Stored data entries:
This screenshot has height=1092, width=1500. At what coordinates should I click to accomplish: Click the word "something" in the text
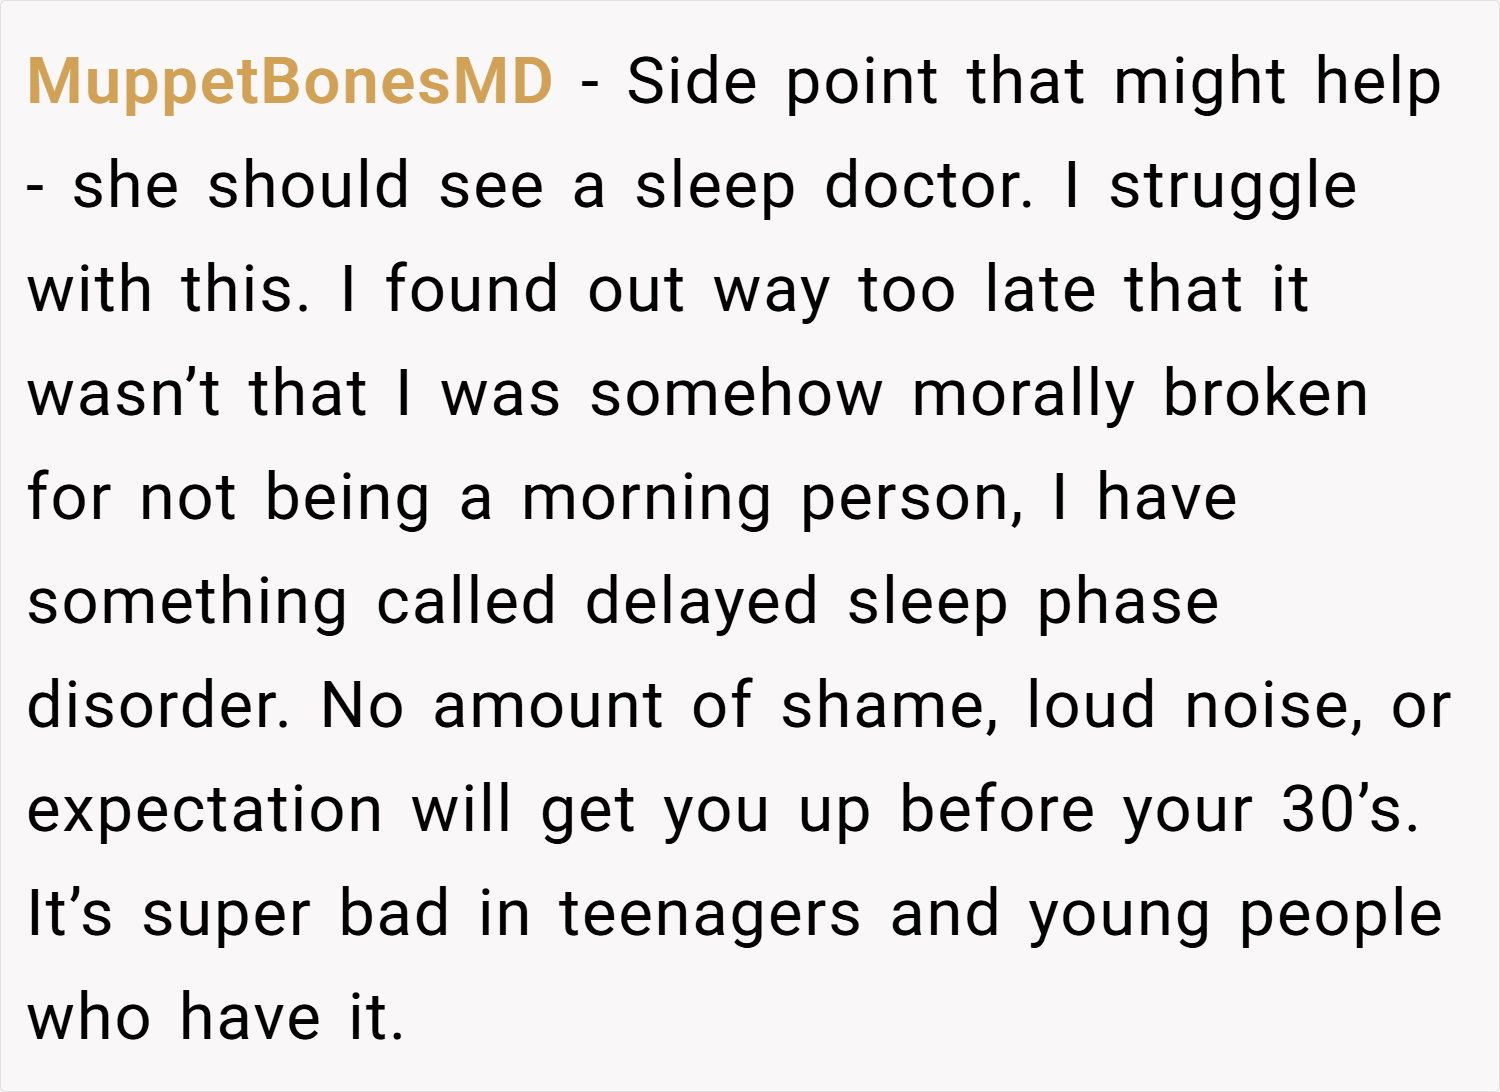[187, 603]
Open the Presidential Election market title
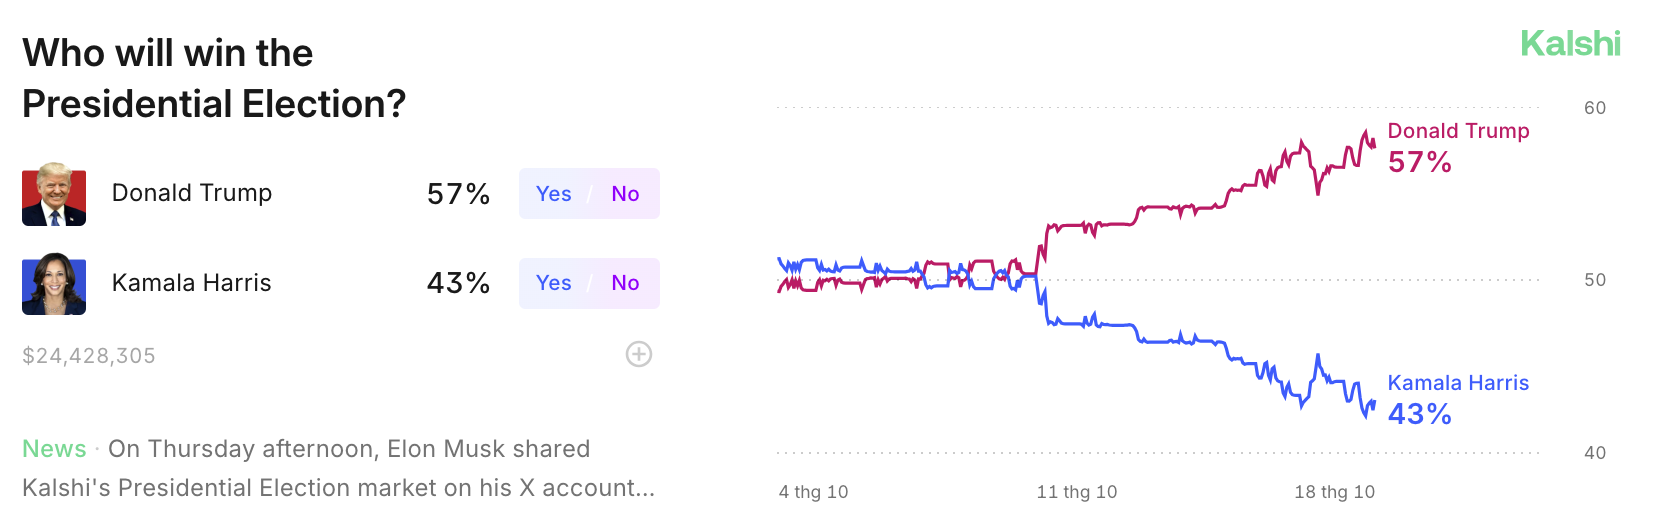This screenshot has height=520, width=1670. 214,78
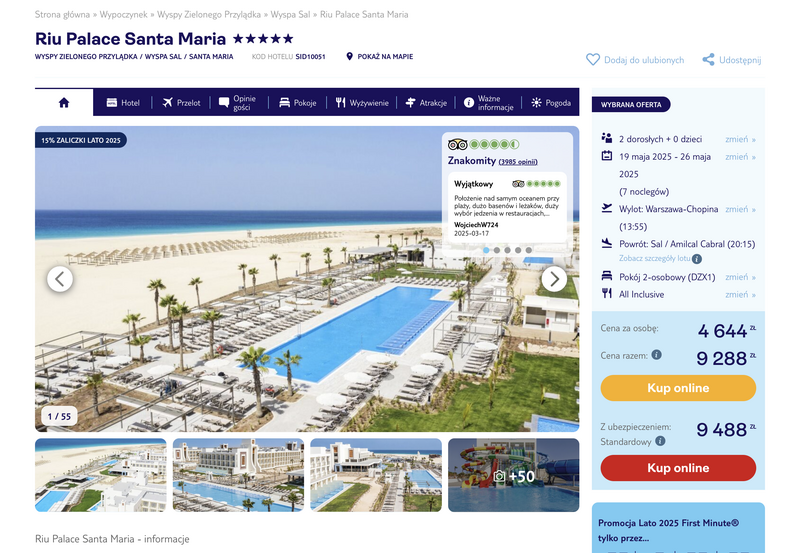The width and height of the screenshot is (800, 553).
Task: Click the home icon tab
Action: click(x=64, y=103)
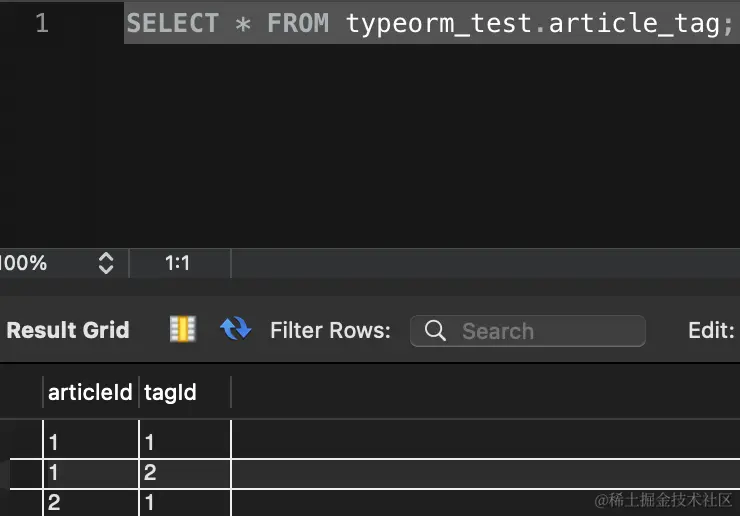
Task: Select third row's tagId cell
Action: coord(184,503)
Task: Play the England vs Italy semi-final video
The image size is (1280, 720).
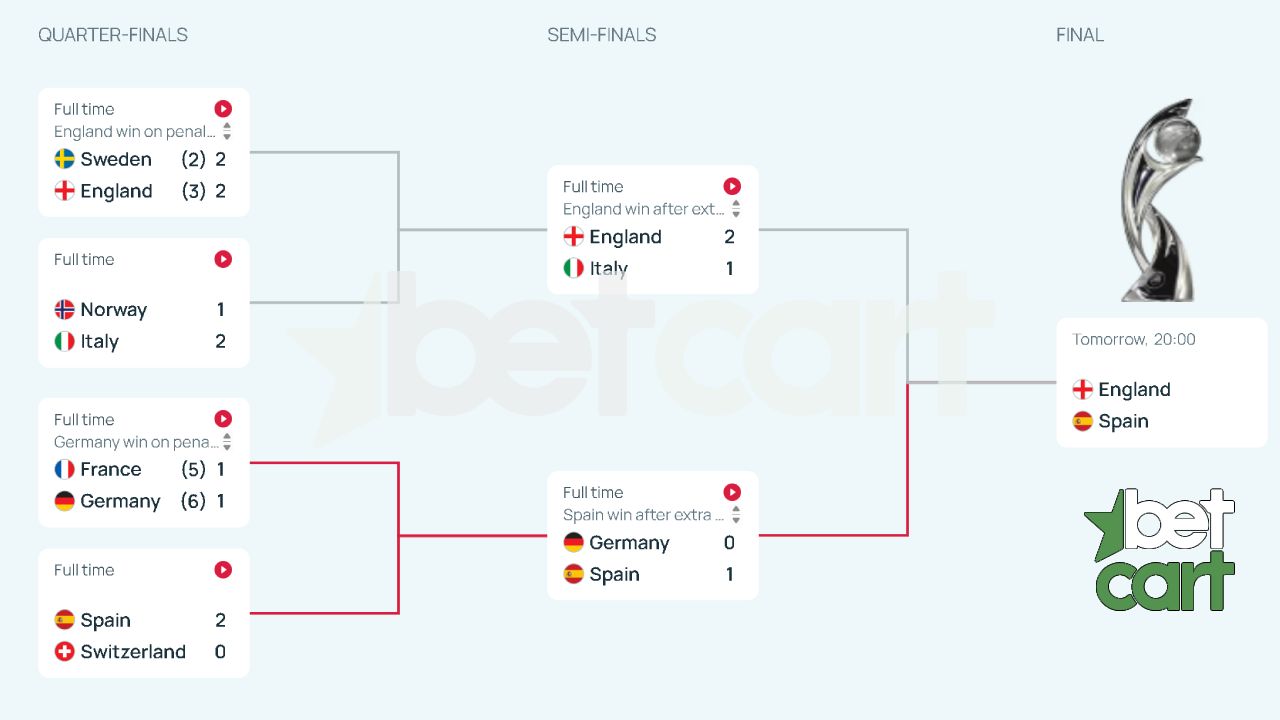Action: pyautogui.click(x=732, y=186)
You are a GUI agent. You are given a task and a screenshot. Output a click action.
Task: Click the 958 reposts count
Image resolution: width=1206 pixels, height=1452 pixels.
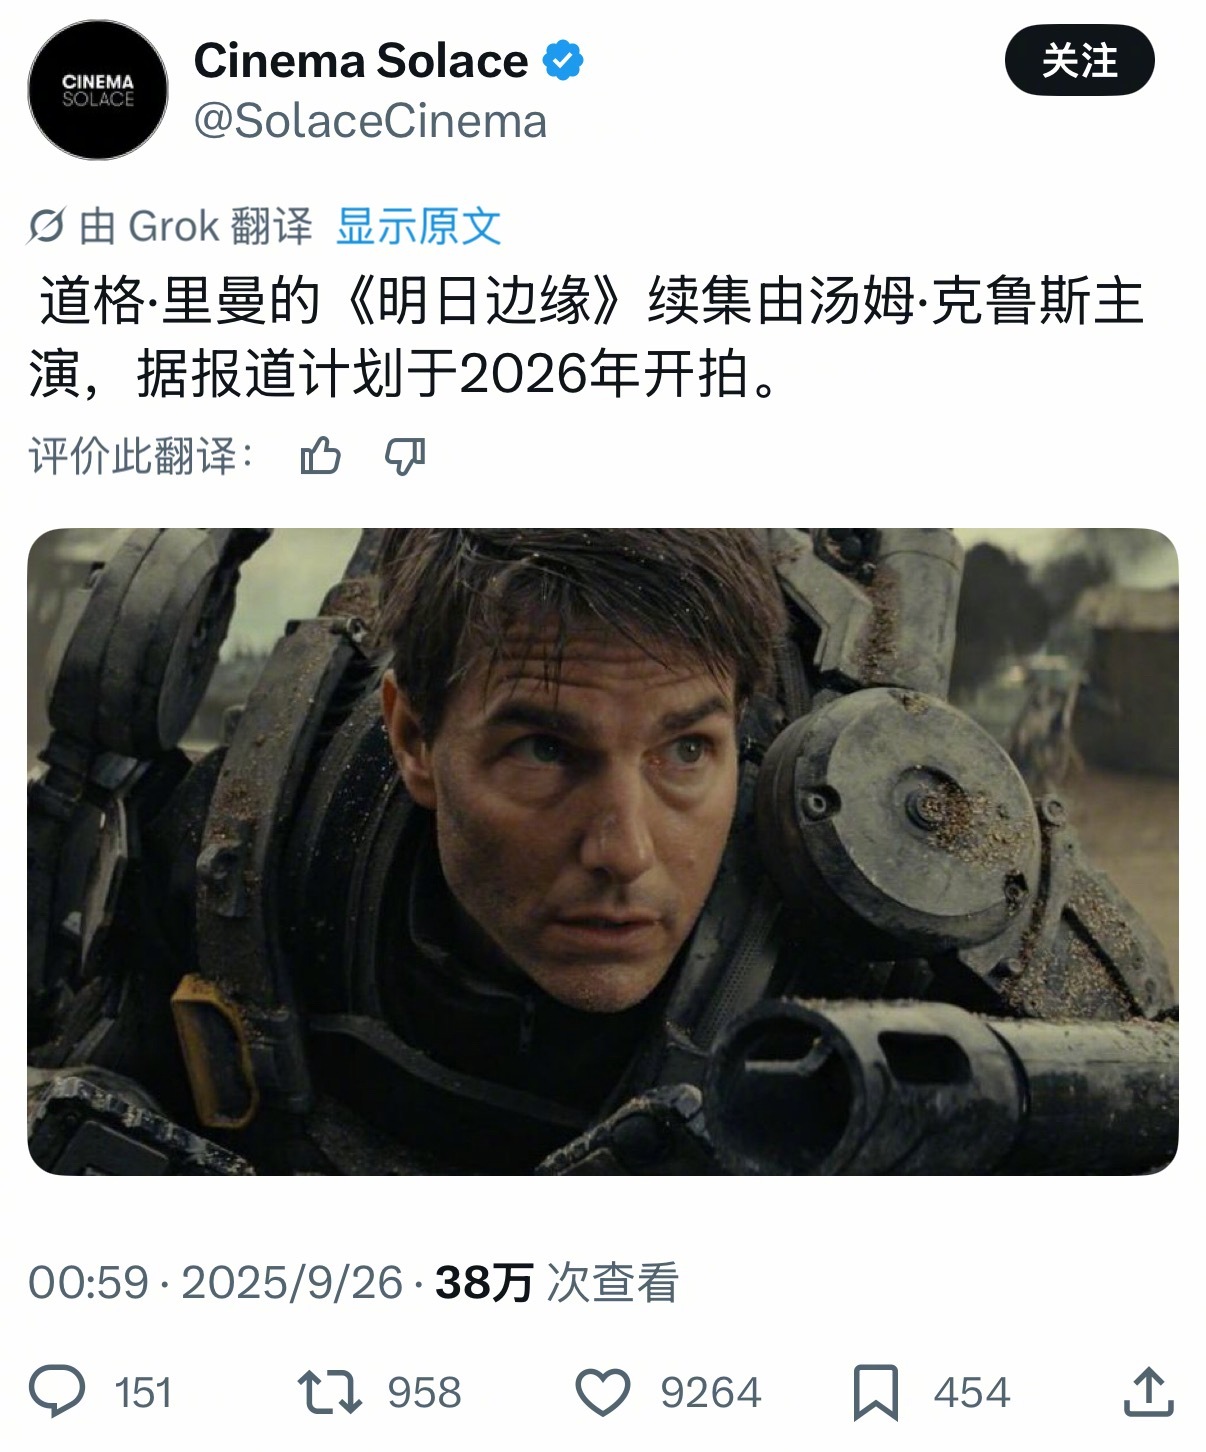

■ **What you will do**: Because only the text is wanted, repeat all the entries exactly and leave out the pictures.

■ **Exercise result**:
This screenshot has height=1092, width=1500. At what coordinates should I click to accomplish: Click the word "something" in the text
[187, 603]
Open the Presidential Election market title
This screenshot has height=520, width=1670. 214,78
The width and height of the screenshot is (800, 553).
Task: Click the home icon tab
Action: click(x=64, y=103)
Task: Select third row's tagId cell
Action: coord(184,503)
Task: Play the England vs Italy semi-final video
The image size is (1280, 720).
Action: pyautogui.click(x=732, y=186)
You are a GUI agent. You are given a task and a screenshot. Output a click action.
Task: Click the 958 reposts count
Image resolution: width=1206 pixels, height=1452 pixels.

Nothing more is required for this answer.